• 书面任务 A: 根据下方的正文，“政治路线确定之后，干部就是决定的因素”和“干部决定一切”这两句话应由谁来说才合适？

#### 正文部分 ####

还要重点说明一个问题,就是“政治路线确定之后,干部就是决定的因素”、“干部决定一切”的适用范畴问题
针对像马克思、恩格斯、列宁,这样职业的革命家、理论家、科学家、具有高度的革命性和自觉性导师来说,除了偶尔可能会犯一些小错误外(完全不犯错误的所谓“圣人”是不存在的,关键是看所犯错误的大与小,轻于重,属于一般性错误,还是产生了严重后果的错误,是原则性错误,还是非原则性错误,是影响全局性的错误,还是仅仅针对小范围内的错误。),本身就是旗帜,就是航向,就是路线,这样的领袖是无需用组织纪律来约束的,可以适用大方向确定之后,“政治路线确定之后,干部就是决定的因素”、“干部决定一切”。而针对绝对多数的一般的党政领导干部而言,甚至包括像斯大林、毛泽东、邓小平等等这些一时的国家领导人,缺乏必要的比较彻底自觉性甚至革命性的领导干部,某种程度怀有极大的个人野心的领导干部,动不动就要“和尚打伞,无法无天”的领导干部,动不动都要以百姓“父母官”自居的领导干部,动不动都要居功自傲,躺在功劳簿上吃老本、不思进取,或者贪吃贪喝、开始腐化享乐的领导干部,时不时都要想着“一人得道,鸡犬升天”,乱搞任人唯亲、裙带关系、拉帮结派的领导干部,打着共产主义信仰的旗号,实际抱有极大的为个人争权夺利不良用心的钻进党内的蛀虫,必须用严格的正确的民主集中制纪律来约束,用带有根本性长远性特征的社会主义民主政治制度来约束,来制约其权力的行使,不能适用“政治路线确定之后,干部就是决定的因素” 、“干部决定一切”。如果再拿这两句话来说事,那也只能成为这些不完全的半吊子的领导干部实施个人专权、损公肥私、或者权力世袭、由“社会公仆”转身变成“社会主人”,重新压迫劳动人民的挡箭牌,遮羞布,甚至直接导致社会主义初级阶段异化变色、资本主义复辟的挡箭牌,遮羞布。当然,针对绝对多数的即使革命性自觉性较高,而学习性、上进性不足,对马克思列宁主义掌握不够,对科学社会主义理论领会认识不足,创新性不到位,理论性不强的领导干部,对现代民主政治制度和现代经济发展规律不能适应的领导干部,能力不足、本领不大、脾气不小的领导干部,大错不犯、小错不断的领导干部,也不能适用“政治路线确定之后,干部就是决定的因素”、“干部决定一切”。因为,斯大林说这样两句话,本身就是一个错误,不够格的错误,毛泽东更是斯大林的学生,更是如此。这样两句话,需要马克思、恩格斯、列宁这样的革命领袖来说,才合适,才够格。

#### 数据行 ####

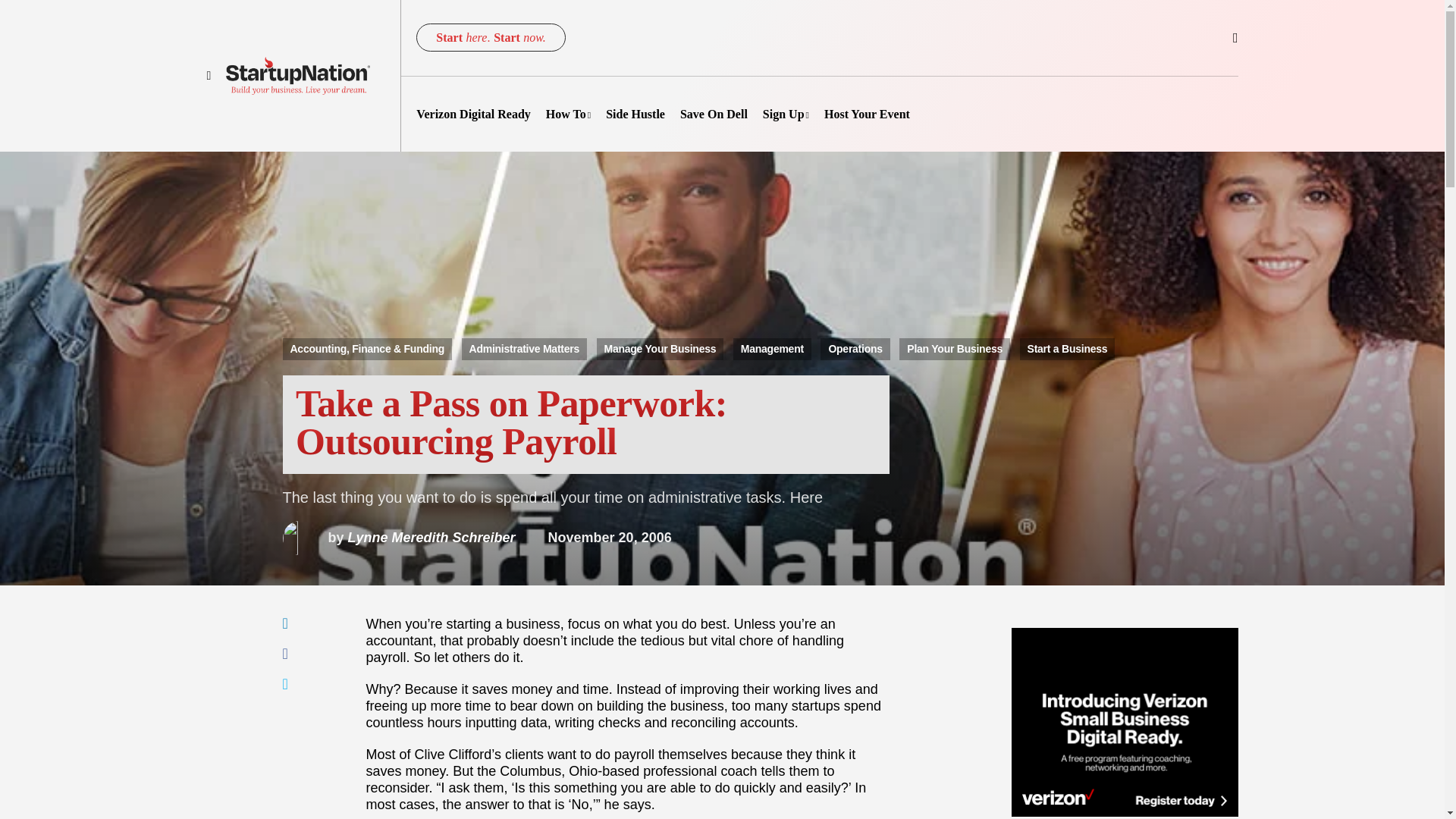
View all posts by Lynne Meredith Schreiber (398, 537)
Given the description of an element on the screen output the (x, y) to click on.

####
#### 数据行 ####

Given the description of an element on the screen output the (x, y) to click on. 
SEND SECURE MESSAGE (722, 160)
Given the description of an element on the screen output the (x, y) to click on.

####
#### 数据行 ####

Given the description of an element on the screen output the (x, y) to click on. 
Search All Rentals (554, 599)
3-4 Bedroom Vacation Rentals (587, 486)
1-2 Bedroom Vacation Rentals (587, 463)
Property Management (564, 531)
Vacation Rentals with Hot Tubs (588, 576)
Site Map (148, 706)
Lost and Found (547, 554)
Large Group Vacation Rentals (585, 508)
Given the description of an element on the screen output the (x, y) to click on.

####

• 书面任务 B: 从上方的数据行中挑出所有含有字符串“Vacation”的行，并区分大小写。

• 答案 A: 应由马克思、恩格斯、列宁这样的革命领袖来说，才合适，才够格。

• 答案 B:
3-4 Bedroom Vacation Rentals (587, 486)
1-2 Bedroom Vacation Rentals (587, 463)
Vacation Rentals with Hot Tubs (588, 576)
Large Group Vacation Rentals (585, 508)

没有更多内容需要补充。